Eight homes were evacuated. Two more industries went up in flames over the winter.
People began to worry, and to ask questions about the industries in their midst, as well as conditions at the sports field, which was built over a former garbage dump.
“The fires have had the potential to be catastrophic,” Ferreira says. “It hits close to home … It’s very hard to protect yourself and your family if you don’t know what exists next door.
“In many places across the city, you don’t know.”
Even if Toronto and the province passed a right-to-know law, it wouldn’t be a bold move. Several American cities and states require disclosure, and the U.S. government collects a great deal of information that’s easily accessible on the Internet.

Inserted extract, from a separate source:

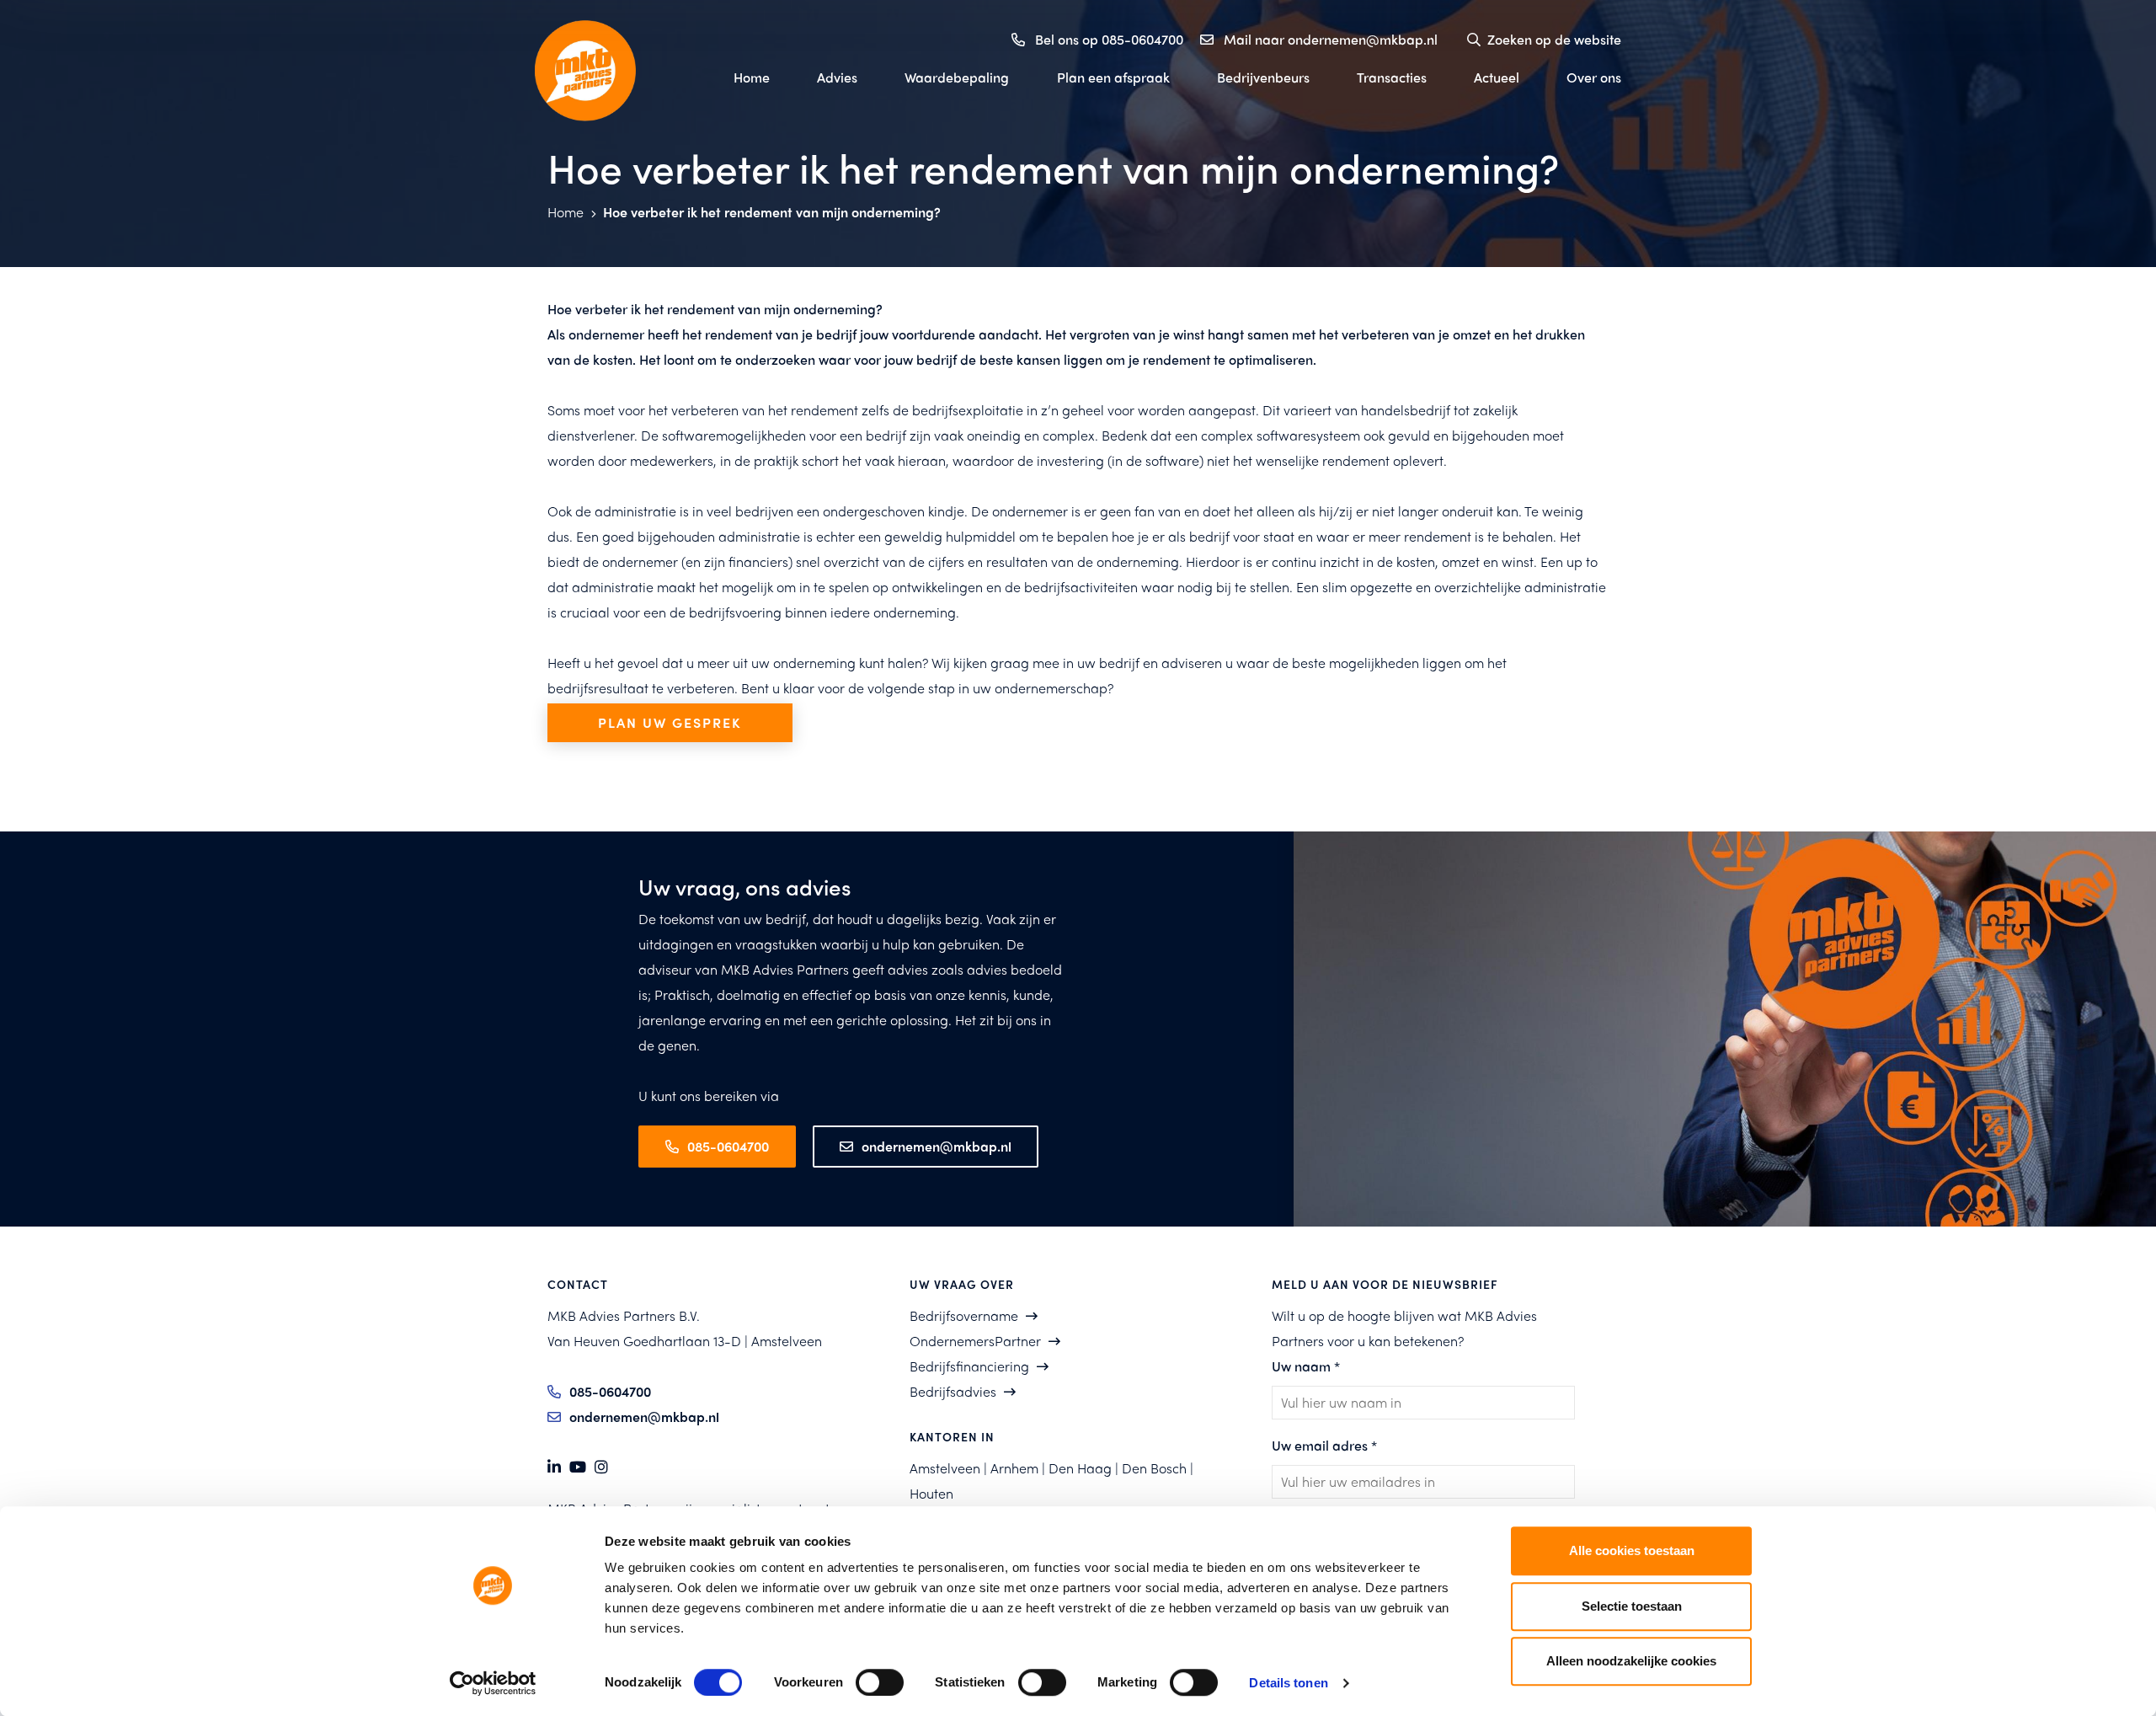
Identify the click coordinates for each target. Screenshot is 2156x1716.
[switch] (880, 1682)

It was another fire, this one at a Union Carbide chemical plant in Bhopal, India, that led to these measures.
When it exploded in December 1984, the plant blasted 40 tonnes of isocyanate over people who had no idea of the danger.
At least 20,000 were killed in the disaster which sparked demands around the world for the right to know about hazards.
Despite city council agreeing in principle in 1985 to legislation that would require facilities to fully disclose onsite chemicals, it went nowhere, nor did a 2000 resolution.
The federal, provincial and city governments have taken some steps, but they cover only part of the problem, and much of the data they collect are either kept hidden from the public or very difficult to get at.
As a result, fewer than 300 Toronto emitters – including eight from Maclure’s neighbourhood – are on NPRI.
The government claims that, despite its limitations, NPRI has cut emissions by 27 per cent since it was established in 1993. The more extensive U.S. system claims a 41 per cent reduction.
But the sampling covers just 38 chemicals, and results appear only through drawn-out freedom-of-information requests.
Last summer, the city’s medical officer of health, Dr. David McKeown, concluded: “There is still important information … relevant to (Toronto) residents … that is neither collected nor made readily available.”
Experience shows that most polluters won’t clean up voluntarily, and that the glare of publicity will persuade them to act, says Lina Cino of the Toronto Environmental Alliance.
“When we go to a restaurant we have a system where, if the restaurant has failed an inspection, there’s a yellow label. We should also have those warnings in neighbourhoods.”